Jacques Ferron, notre plus grand écrivain,( à mes yeux notre seul philosophe authentiquement québécois dans sa pensée) Ferron donc, l'a bien écrit une fois pour toutes dans son livre le plus important, Historiettes ,publié en 1969 aux Éditions du Jour. En voici un extrait éclairant, tirée de "La soumission des clercs", l'essai qui ouvre l'oeuvre:
"….. commencer avec Cartier, groupiller* le Dollard des Ormeaux, frégoter* sur la Conquète, c'est tout ce qu'on voudra, mais ce n'est pas notre Histoire. Remarquez que je ne dédaigne pas la littérature: elle retient la sagesse des nations, elle constitue le grand trésor du monde. Seulement, lorsqu'on tire un chèque sur elle, il est plus honnête de le mentionner. Notre fonds n'y est pas. Il se trouve à la banque d'Hochelaga* et à la caisse populaire Desjardins.
"….le journal de Cartier est une introduction à Rabelais et à l'ethnographie amérindienne.La Nouvelle-France des Jésuites appartient à la Contre-Réforme catholique, celle du Roi avec Frontenac, Lahontan, Bougainville, à l'Encyclopédie. Auparavant, nous aurons eu ce paradoxe de cette France alliée à la Nouvelle-Angleterre et de l'Angleterre protectrice de la Nouvelle-France. Tout cela ne manque pas d'intérêt, mais ne nous concerne qu'indirectement, oeuf, embryon, foetus que nous étions.

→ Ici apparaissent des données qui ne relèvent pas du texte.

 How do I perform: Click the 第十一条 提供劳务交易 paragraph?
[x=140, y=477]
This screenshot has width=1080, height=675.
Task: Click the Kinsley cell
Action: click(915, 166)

"….. en remontant au Déluge, nos historiens furent de mauvais échansons. Ils versèrent dans notre petit gobelet une durée que celui-ci ne pouvait pas contenir. Le gobelet débordait, les siècles coulaient par terre. Un beau gâchis! De quoi avions-nous l'air? D'être saouls avant même d'avoir bu. C'était assez pour nous donner la tremblette. Richelieu, Louis XIV, Monseigneur de Laval, Wolfe, Shakespeare, Moïse même– car l'Histoire du Canada et l'histoire-Sainte avaient fini par se chevaucher—, tous ces grands personnages nous regardaient. Cela finissait que nous pleurnichions que ce n'était pas de notre faute, Monseigneur. Et en effet, nous avons été très peu dans la sortie d'Égypte, du Déluge et de la Conquête. Ce n'était pas notre faute parce que ce n'était pas de notre Histoire. Vraiment, on ne peut assumer que ce qu'on a vécu…" Fin de la citation.
*Frégoter, groupiller, termes inventés par Ferron à partir du nom de deux historiens traditionalistes, Lionel Groulx et Guy Frégault
*Banque d'Hochelaga, désigne ironiquement The Bank of Montreal.
Le texte cité plus haut n'aurait pu être lu au Moulin à Paroles sur les Plaines. Le vent que ça aurait fait avait de quoi décoiffer nos patriotes, et leurs cheveux se seraient vite éparpillés, surtout ceux qui leur poussent dans la tête. Un vent capable même de décoiffer les Plaines d'Abraham au grand complet, trop bien peignées à mon goût pour être honnêtes.